QUOTE | "The company has begun the process of re-opening stores in Italy, Germany, Austria and the states of South Carolina and Georgia and is preparing for the potential to re-open in other operating countries and states in the coming weeks." - GameStop CEO George Sherman on Tuesday said the retailer is ready to re-open locations in some markets.
STAT | 433 - The number of COVID-19 deaths in Italy on Monday, as reported by the World Health Organization and sourced from national authorities.
QUOTE | "An analysis of Georgia's infection rates, testing and underlying health risks shows why it's singularly unwise for the state to reopen. Doing so risks a spike in infections just as the virus could be peaking." - A New York Times editorial on Friday explains why Georgia is not ready to re-open businesses yet.
STAT | 35% - The year-over-year increase in March U.S. game spending, according to the NPD Group. Beyond the pandemic lockdowns, that total was boosted by a strong field of new releases, with eight new titles in the top 20 software chart, most notably Animal Crossing: New Horizons at number one. That's the third-best launch month of any Nintendo-published game ever, behind only the Wii and Switch installments of Super Smash Bros.
QUOTE | "It might look good for now, for the video game industry, but I wouldn't bet in the future. In the future, people might have difficulty paying rent or having a normal life, so I don't think they will be buying video games anymore at that point." - Dotemu CEO Cyrille Imbert says COVID-19 hasn't hurt the company much yet, but he's not buying into the idea that a global pandemic is ultimately helping the games industry.
STAT | 28% - Percentage of mid-size studios (between 50 and 249 people) responding to a European Game Developers Federation survey who said they may close within the next six months because of the pandemic. Only 13% of studios said their business had improved since the outbreak started.
QUOTE | "The recent changes to the economic environment have decreased availability of capital and the appetite for longer term investments." - Magic Leap founder and CEO Rony Abovitz announces a wave of layoffs and a move out of the consumer market for the well-funded augmented reality company.

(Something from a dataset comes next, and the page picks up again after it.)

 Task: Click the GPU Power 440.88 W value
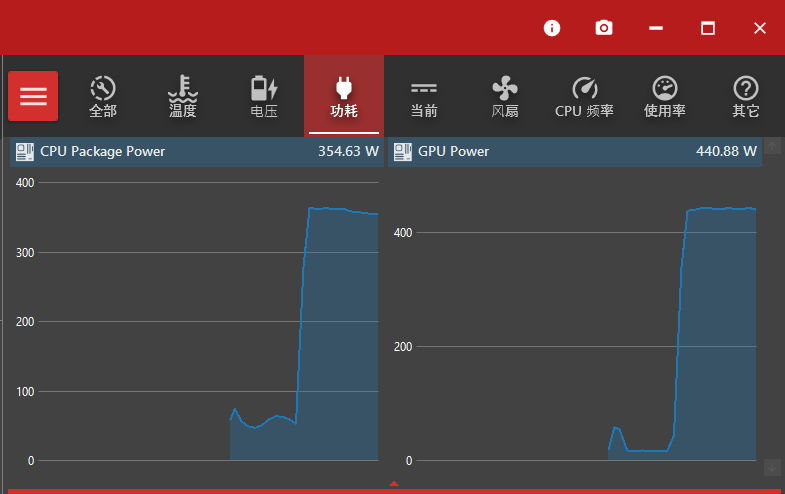click(725, 152)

QUOTE | "It's partly an issue of values, it's partly an issue of bravery. It's not an easy thing to do. They can do it, but it's challenging to get it right. The bigger your community and the more conservative they are, the more you're going to have difficult conversations and not everybody's up for that." - Jesse Schell, whose studio Schell Games recently released an inclusive superhero dating sim called Mission: it's Complicated, explains why triple-A games shy away from sexuality besides cis heterosexuality.

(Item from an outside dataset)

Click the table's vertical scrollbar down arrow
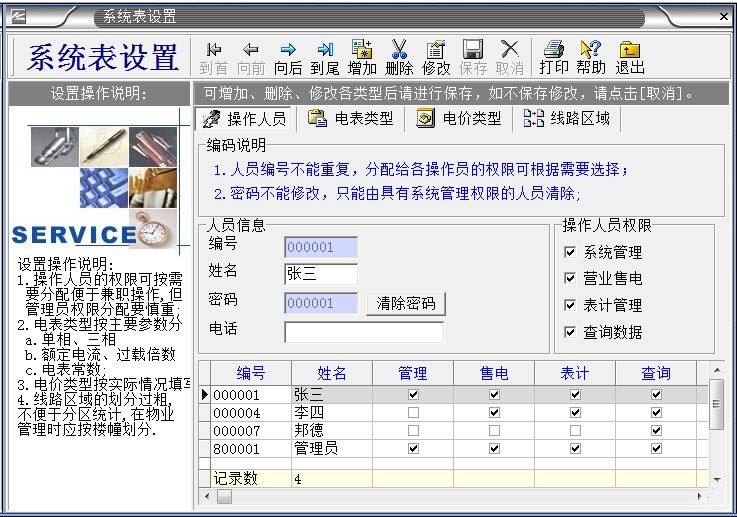The image size is (737, 517). [x=716, y=479]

QUOTE | "Google puts software downloadable outside of Google Play at a disadvantage through technical and business measures such as scary, repetitive security pop-ups for downloaded and updated software, restrictive manufacturer and carrier agreements and dealings, Google public relations characterizing third party software sources as malware, and new efforts such as Google Play Protect to outright block software obtained outside the Google Play store." - Epic Games explains the "basic realization" they had after 18 months that convinced them to put Fortnite on Google Play. You'd think a company with as many smart people as Epic has and a basic awareness of the monopolistic patterns of massive tech companies might have figured that out a bit quicker. Oh well.
QUOTE | "News for free is not really free, and eventually is going to kill news." - Jason Schreier, formerly of Kotaku and now of Bloomberg, says people need to be willing to financially support journalism or it is an unsustainable industry.
Yes, I recognize the absurdity of closing this column with a plea to support journalism after opening it by indulging in the sort of shamelessly crowd-pleasing content that is not at risk in the current media ecosystem. I told you I was slowly losing my grip, didn't I?